### Assigned task 1
In the passage on reading tutoring and brain white matter, how many children were in the control group?
### Assigned task 2
Copy word for word everything in the passage on reading tutoring and brain white matter from "Over eight weeks, the" down to "faster and easier.".

Over eight weeks, the children received one-on-one instruction for four hours a day, five days a week. They took a series of reading tests before and after the tutoring program and underwent four MRI scans and behavioral evaluation sessions at the beginning, middle and end of the eight-week period. A control group of 19 children with a mixture of reading skill levels participated in the MRI and behavioral sessions but did not receive the reading intervention.
The researchers used diffusion MRI measurements to determine the density of three areas of white matter—areas that contain nerve fibers and connect different specialized processing circuits to each other. Specifically, they looked at the rate at which water diffuses within the white matter: A decline in the rate of diffusion indicates that additional tissue has formed, which allows information to be transmitted faster and easier.
The analysis focused on the left arcuate fasciculus, which connects regions where language and sounds are processed; the left inferior longitudinal fasciculus, where visual inputs, such as letters on a page, are transmitted throughout the brain; and the posterior callosal connections, which link the two hemispheres of the brain.
Subjects in the control group showed no changes in diffusion rates or structure between MRI measurements. But for subjects who took part in the tutoring program, reading skills improved by an average of one full grade level. In the majority of these subjects, diffusion rates decreased in the arcuate and inferior longitudinal fasciculus. For the few children who showed no significant decline in diffusion by MRI, Yeatman said there could be compounding differences in individual capacities for brain plasticity, age of the participants (younger brains may be more susceptible to change than slightly older ones) or other factors.
The callosal connections showed no changes between treatment and control groups, results that support past research suggesting that this structure, though relevant for reading acquisition, may already be mature and stable by age 7, Yeatman said.
Just what kind of tissue was created among reading program participants is likely to be the subject of future study, the authors said. For example, the measurements might be picking up on increases in the number or size of certain types of cells that help nourish and maintain the white matter, or on added insulation for existing neural connections, Huber said. The challenge with MRI data, Yeatman pointed out, is that they reflect an indirect measurement—not a hands-on examination of the brain.

### Data excerpts
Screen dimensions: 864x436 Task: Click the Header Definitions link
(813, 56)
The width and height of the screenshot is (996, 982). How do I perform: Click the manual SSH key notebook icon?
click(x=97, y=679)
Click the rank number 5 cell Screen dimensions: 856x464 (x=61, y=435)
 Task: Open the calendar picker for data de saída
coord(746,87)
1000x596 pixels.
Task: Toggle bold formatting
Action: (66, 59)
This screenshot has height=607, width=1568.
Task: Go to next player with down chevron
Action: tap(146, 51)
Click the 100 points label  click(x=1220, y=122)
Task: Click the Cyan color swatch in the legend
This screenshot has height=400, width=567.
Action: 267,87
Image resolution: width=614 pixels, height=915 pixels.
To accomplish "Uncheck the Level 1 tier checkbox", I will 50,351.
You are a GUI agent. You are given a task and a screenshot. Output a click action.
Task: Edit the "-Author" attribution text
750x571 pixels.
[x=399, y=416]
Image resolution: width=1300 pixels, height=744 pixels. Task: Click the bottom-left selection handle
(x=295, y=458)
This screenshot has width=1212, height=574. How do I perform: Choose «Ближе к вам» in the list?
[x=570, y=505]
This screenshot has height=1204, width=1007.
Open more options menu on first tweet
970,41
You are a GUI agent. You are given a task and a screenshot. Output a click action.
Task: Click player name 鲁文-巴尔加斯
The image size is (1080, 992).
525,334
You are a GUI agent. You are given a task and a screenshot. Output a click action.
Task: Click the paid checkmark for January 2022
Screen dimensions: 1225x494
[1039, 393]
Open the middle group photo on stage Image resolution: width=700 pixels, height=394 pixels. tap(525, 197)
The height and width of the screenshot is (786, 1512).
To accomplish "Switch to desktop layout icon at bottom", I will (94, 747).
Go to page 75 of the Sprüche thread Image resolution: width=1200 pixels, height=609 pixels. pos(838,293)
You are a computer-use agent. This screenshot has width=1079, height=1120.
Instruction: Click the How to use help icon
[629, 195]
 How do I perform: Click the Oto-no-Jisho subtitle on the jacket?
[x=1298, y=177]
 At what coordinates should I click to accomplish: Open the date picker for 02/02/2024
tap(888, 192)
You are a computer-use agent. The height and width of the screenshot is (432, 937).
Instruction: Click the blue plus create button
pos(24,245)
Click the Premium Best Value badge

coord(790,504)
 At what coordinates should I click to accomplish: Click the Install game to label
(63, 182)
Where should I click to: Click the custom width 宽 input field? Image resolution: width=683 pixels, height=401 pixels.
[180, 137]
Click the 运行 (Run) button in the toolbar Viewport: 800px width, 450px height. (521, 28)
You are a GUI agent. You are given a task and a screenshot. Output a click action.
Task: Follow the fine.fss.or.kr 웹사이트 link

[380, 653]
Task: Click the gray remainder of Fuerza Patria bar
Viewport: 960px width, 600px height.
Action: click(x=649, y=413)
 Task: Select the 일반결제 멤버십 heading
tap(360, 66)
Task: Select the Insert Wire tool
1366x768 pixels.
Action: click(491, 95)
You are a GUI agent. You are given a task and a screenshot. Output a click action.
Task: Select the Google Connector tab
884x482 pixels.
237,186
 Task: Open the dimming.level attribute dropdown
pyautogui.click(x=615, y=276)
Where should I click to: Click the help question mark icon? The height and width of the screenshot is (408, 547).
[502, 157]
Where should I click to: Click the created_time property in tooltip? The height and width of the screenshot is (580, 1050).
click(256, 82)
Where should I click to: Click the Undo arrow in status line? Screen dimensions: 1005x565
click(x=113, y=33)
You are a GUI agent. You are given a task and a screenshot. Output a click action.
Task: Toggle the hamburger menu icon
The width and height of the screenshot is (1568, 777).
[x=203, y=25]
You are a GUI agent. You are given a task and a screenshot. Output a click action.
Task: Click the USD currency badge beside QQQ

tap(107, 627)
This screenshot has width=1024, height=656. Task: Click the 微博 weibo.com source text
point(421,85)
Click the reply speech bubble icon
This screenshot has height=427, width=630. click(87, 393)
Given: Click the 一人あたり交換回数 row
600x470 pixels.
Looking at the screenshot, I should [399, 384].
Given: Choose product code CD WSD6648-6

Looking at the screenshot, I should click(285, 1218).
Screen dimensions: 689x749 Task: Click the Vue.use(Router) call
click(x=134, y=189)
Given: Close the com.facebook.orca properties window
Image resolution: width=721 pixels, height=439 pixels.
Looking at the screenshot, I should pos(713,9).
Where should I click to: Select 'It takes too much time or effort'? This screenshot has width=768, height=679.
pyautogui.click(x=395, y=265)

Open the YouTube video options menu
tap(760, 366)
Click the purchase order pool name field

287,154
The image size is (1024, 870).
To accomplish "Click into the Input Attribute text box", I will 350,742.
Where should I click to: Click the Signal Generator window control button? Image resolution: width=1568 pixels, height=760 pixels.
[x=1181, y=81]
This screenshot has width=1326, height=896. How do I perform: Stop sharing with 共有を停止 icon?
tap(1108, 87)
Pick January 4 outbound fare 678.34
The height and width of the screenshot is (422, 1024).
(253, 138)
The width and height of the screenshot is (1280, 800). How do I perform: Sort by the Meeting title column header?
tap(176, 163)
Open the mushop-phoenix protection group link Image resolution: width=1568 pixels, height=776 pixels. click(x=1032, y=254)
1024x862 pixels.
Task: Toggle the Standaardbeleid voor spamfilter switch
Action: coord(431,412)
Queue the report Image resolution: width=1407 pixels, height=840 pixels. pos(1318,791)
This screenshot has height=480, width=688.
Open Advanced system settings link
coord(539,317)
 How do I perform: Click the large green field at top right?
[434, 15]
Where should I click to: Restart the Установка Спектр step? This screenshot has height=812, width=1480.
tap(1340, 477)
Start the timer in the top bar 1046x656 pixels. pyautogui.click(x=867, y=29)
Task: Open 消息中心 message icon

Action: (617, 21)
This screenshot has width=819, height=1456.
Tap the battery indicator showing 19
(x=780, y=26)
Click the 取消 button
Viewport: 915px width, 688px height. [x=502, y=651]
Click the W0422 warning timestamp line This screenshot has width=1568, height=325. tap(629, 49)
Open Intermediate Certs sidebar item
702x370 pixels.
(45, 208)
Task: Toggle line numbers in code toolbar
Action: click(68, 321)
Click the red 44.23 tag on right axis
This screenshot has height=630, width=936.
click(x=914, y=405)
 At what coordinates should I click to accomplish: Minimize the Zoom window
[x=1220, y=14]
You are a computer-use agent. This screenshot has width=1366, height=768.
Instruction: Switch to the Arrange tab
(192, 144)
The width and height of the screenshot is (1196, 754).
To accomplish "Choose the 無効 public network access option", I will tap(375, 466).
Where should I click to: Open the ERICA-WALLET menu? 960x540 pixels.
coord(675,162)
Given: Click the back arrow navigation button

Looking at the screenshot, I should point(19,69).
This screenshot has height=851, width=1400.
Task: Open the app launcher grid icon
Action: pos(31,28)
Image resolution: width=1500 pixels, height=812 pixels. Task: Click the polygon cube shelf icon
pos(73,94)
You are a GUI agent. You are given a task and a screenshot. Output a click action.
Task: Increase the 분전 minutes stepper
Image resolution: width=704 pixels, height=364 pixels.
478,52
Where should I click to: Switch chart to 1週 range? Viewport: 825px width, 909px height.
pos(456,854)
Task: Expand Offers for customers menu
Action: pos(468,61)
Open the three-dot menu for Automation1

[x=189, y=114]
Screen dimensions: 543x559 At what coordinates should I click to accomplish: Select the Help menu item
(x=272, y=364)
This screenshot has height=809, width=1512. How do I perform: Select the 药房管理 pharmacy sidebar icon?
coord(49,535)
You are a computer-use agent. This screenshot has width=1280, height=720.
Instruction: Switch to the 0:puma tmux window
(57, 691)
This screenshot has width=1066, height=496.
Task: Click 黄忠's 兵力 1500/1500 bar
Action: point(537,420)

### Task solution 1
19 children.

### Task solution 2
Over eight weeks, the children received one-on-one instruction for four hours a day, five days a week. They took a series of reading tests before and after the tutoring program and underwent four MRI scans and behavioral evaluation sessions at the beginning, middle and end of the eight-week period. A control group of 19 children with a mixture of reading skill levels participated in the MRI and behavioral sessions but did not receive the reading intervention.
The researchers used diffusion MRI measurements to determine the density of three areas of white matter—areas that contain nerve fibers and connect different specialized processing circuits to each other. Specifically, they looked at the rate at which water diffuses within the white matter: A decline in the rate of diffusion indicates that additional tissue has formed, which allows information to be transmitted faster and easier.